### Dataset content
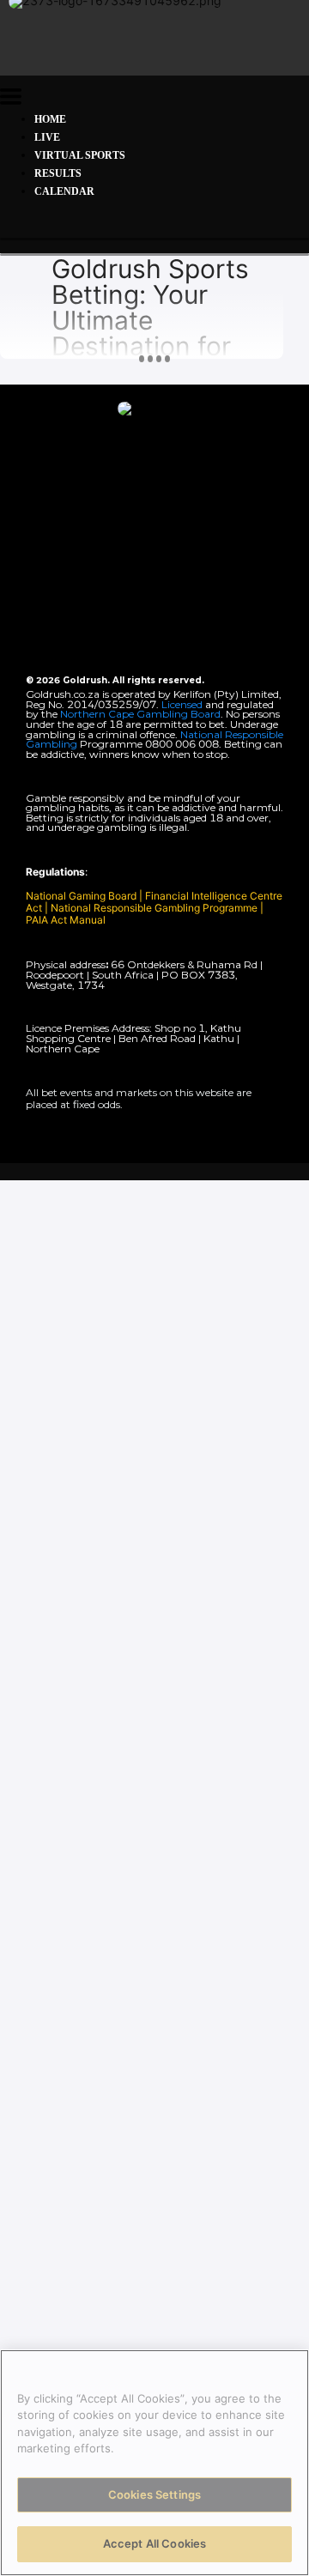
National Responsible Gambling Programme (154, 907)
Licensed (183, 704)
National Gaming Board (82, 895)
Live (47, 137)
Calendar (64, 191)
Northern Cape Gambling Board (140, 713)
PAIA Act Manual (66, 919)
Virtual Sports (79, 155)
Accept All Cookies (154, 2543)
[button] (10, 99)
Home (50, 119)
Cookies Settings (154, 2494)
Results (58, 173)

...

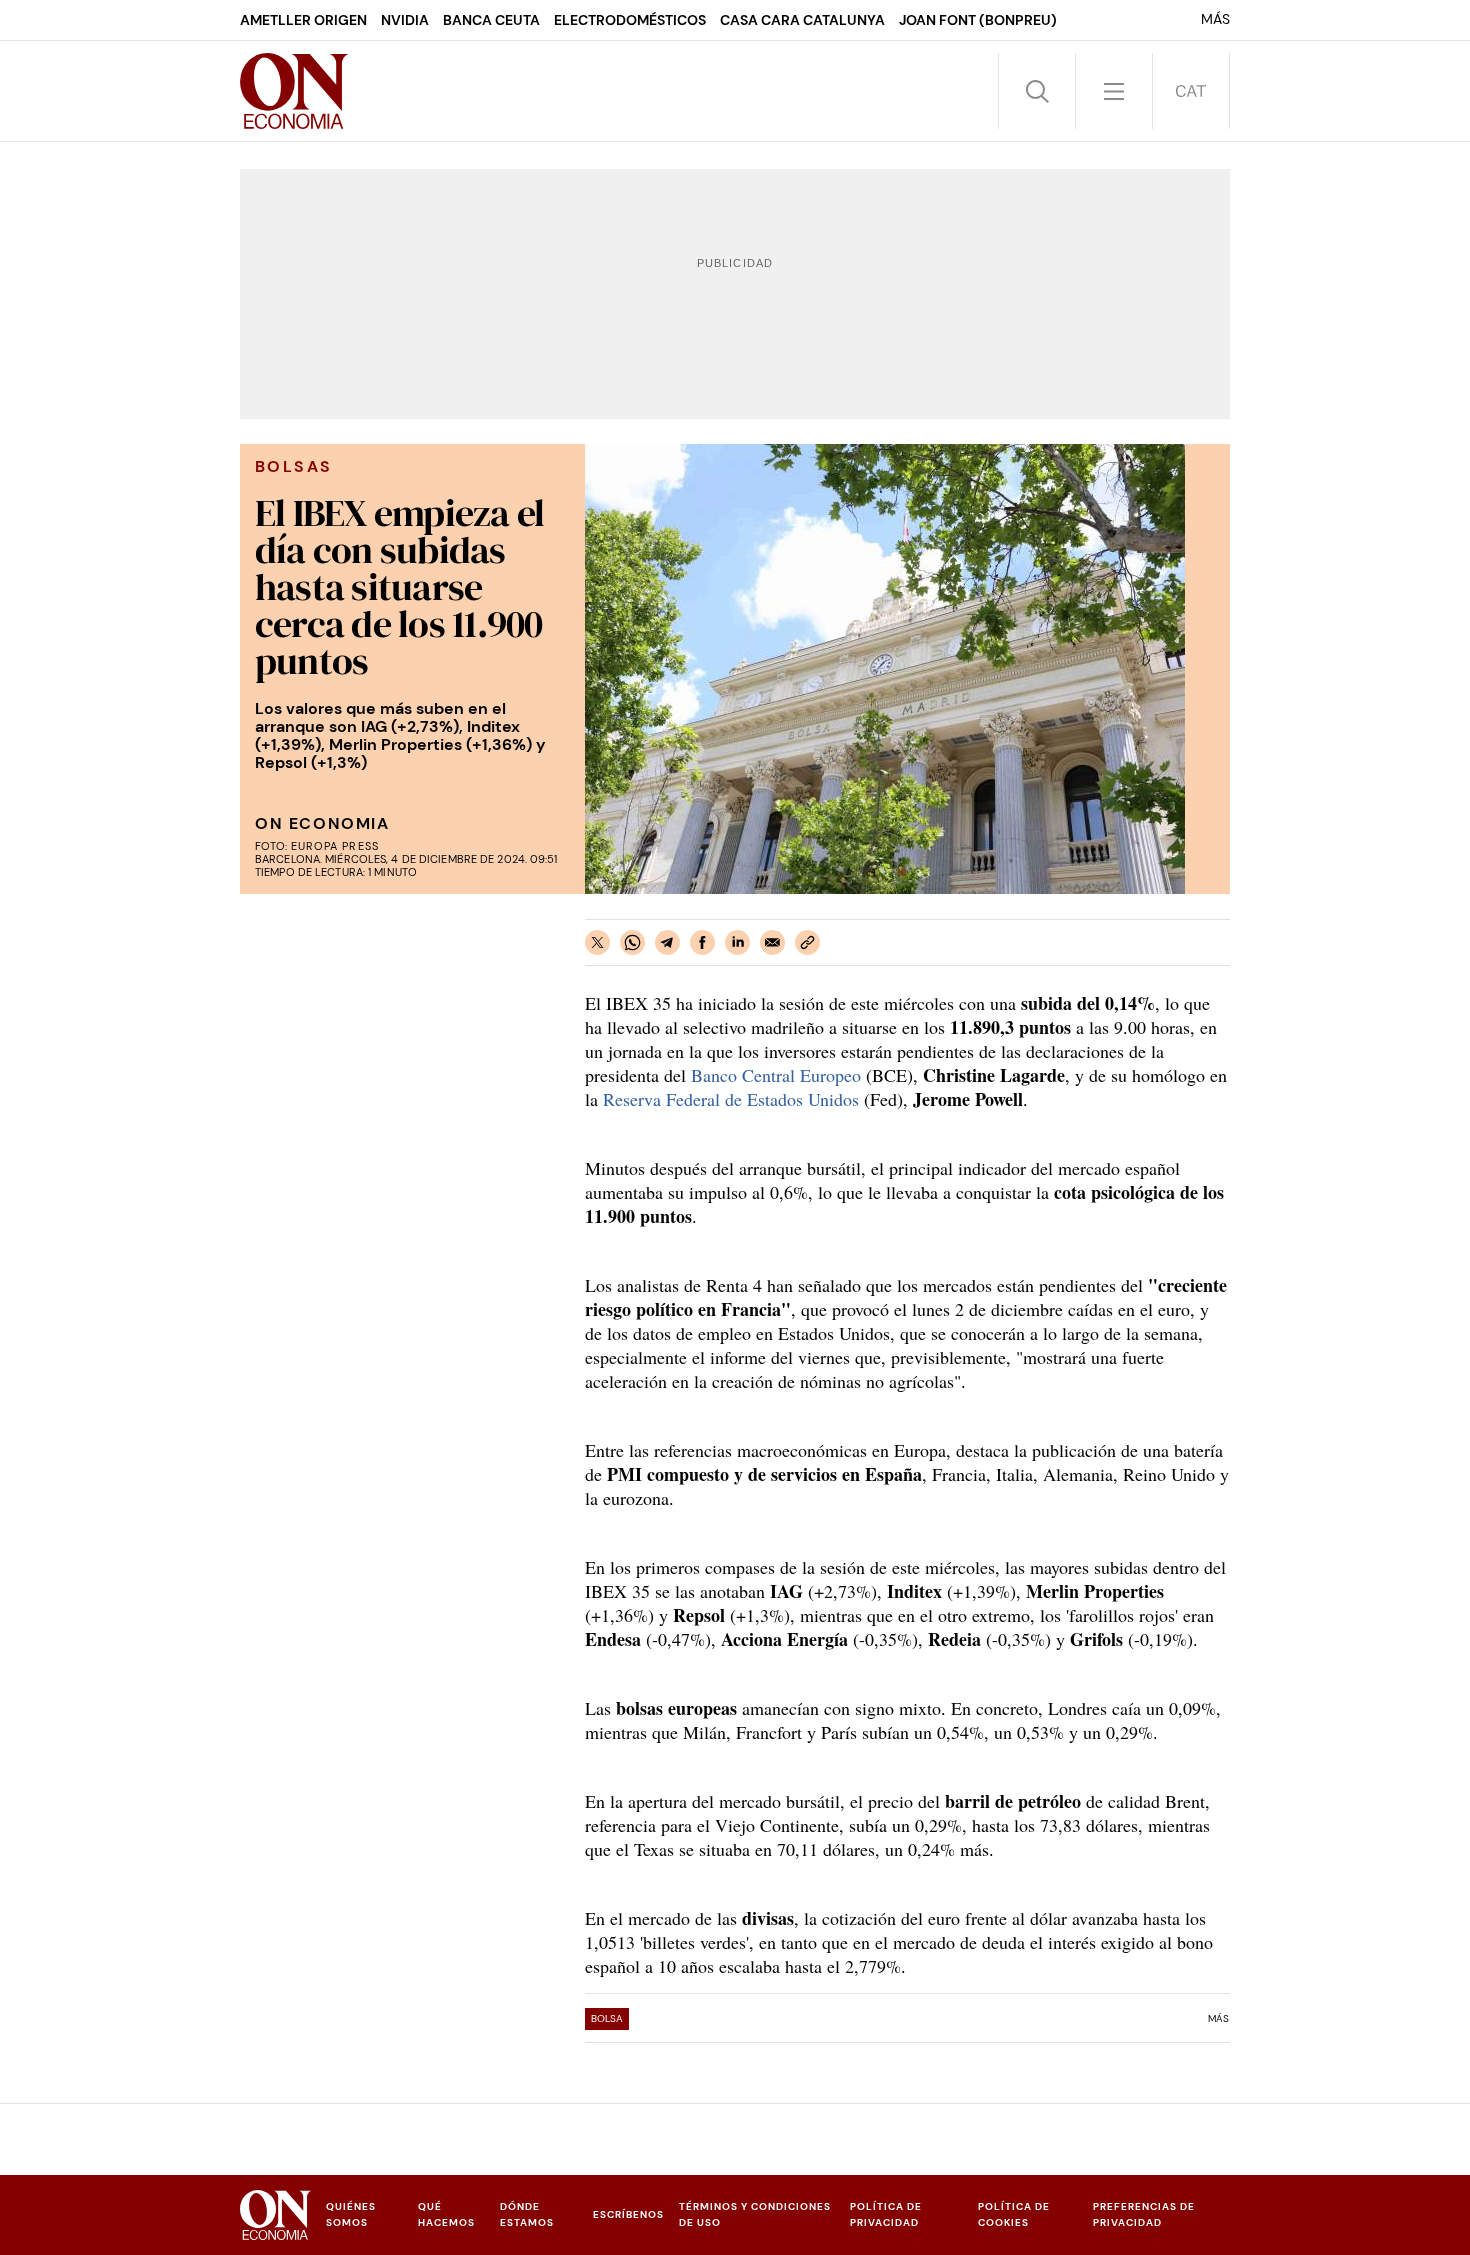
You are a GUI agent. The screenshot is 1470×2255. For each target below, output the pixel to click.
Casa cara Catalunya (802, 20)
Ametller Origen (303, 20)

### Problem details
Please give back exactly the lines of this listing beginning at the line with "PAIA Act Manual (66, 919)" and ending with the line with "Results (58, 173)", both included, and nothing else.

### Written solution
PAIA Act Manual (66, 919)
Virtual Sports (79, 155)
Accept All Cookies (154, 2543)
[button] (10, 99)
Home (50, 119)
Cookies Settings (154, 2494)
Results (58, 173)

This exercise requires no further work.